The White House said that President Joe Biden plans to nominate regulatory lawyer Willie Phillips to serve as a commissioner on the Federal Energy Regulatory Commission (FERC), a panel that could play an increasingly important role in his effort to fight climate change.
Phillips, a Democrat and chair of the Public Service Commission of the District of Columbia, has extensive background in the areas of public utility regulation, bulk power system reliability, and corporate governance, the White House said in a statement.
Phillips would bring FERC to a 3-2 Democratic majority for the first time in Biden’s administration, a change that could help the president in his push to put the country on a path to decarbonize the power grid by 2035 and the wider economy by 2050. The role requires confirmation in the Senate, which is considered likely with Democrats having a thin majority in the chamber, Reuters reported.

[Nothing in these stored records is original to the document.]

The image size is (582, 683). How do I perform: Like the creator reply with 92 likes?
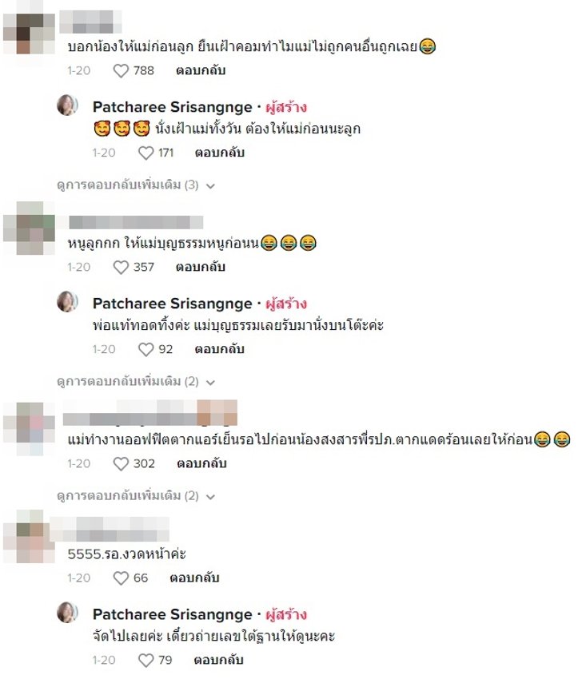pos(146,349)
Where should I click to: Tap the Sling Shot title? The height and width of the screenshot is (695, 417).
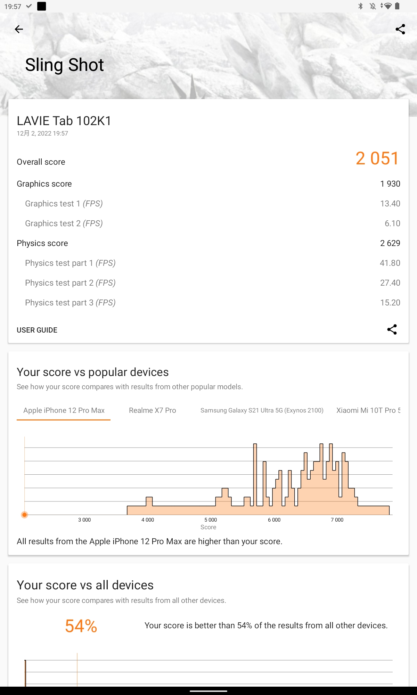65,65

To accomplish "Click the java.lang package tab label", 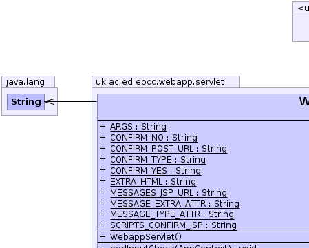I will pyautogui.click(x=25, y=82).
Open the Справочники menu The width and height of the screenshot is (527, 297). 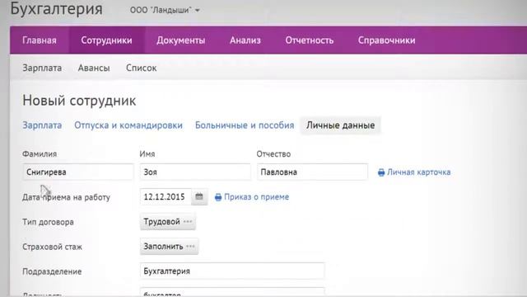[x=386, y=40]
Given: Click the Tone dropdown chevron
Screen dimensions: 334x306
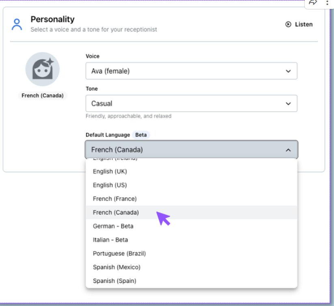Looking at the screenshot, I should click(x=289, y=103).

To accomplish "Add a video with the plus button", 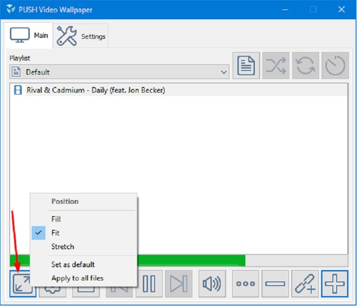I will pos(335,284).
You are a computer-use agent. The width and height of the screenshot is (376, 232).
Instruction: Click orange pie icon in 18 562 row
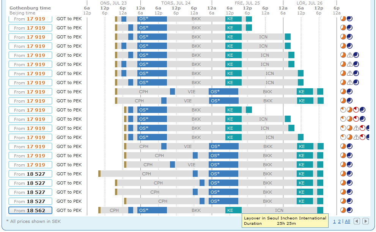pyautogui.click(x=343, y=210)
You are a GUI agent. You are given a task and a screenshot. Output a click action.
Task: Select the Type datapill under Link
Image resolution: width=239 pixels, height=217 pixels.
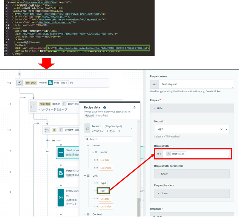[103, 183]
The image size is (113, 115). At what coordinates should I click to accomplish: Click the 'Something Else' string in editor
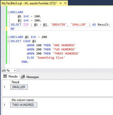[x=51, y=58]
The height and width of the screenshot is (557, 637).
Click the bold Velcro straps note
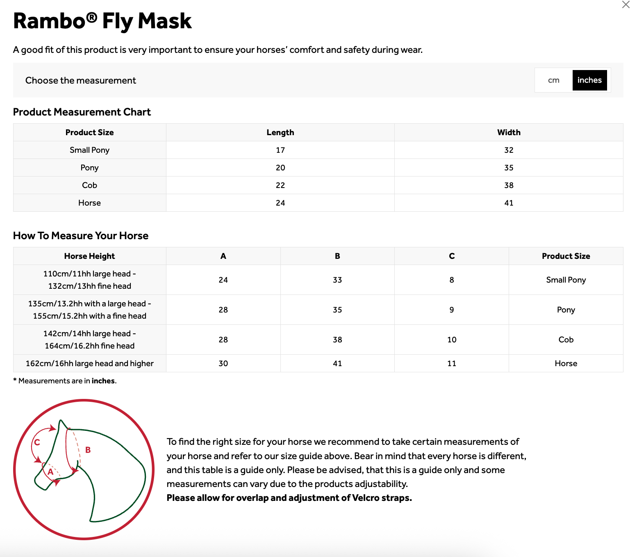click(x=289, y=498)
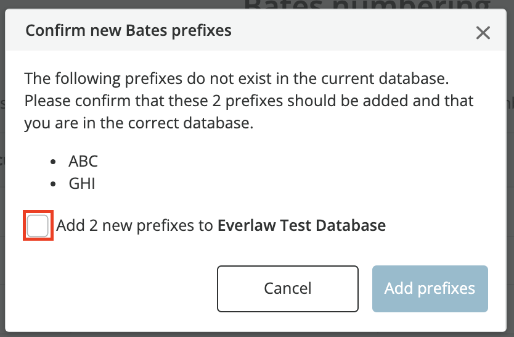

Phillips would replace Neil Chatterjee, a Republican who once worked for Senator Mitch McConnell of coal-producing Kentucky. Late in his term Chatterjee promoted putting a price on carbon emissions. Chatterjee left FERC on Aug. 30.
FERC also regulates the interstate transmission of electricity, oil and gas. Phillips could also play a role in implementing mandatory cyber standards for the oil and gas industry, in the aftermath of a cyberattack on the Colonial Pipeline in May that crimped fuel supplies for several days on the East Coast.
The two other Democrats on the panel, Richard Glick, the chair, and Allison Clements have called for such standards, which the power sector is already held to.
Phillips could work closely with Montina Cole, who Glick appointed in May as the panel’s first person to oversee environmental justice. Cole works to ensure that projects approved by FERC do not unfairly hurt historically marginalized communities with pollution.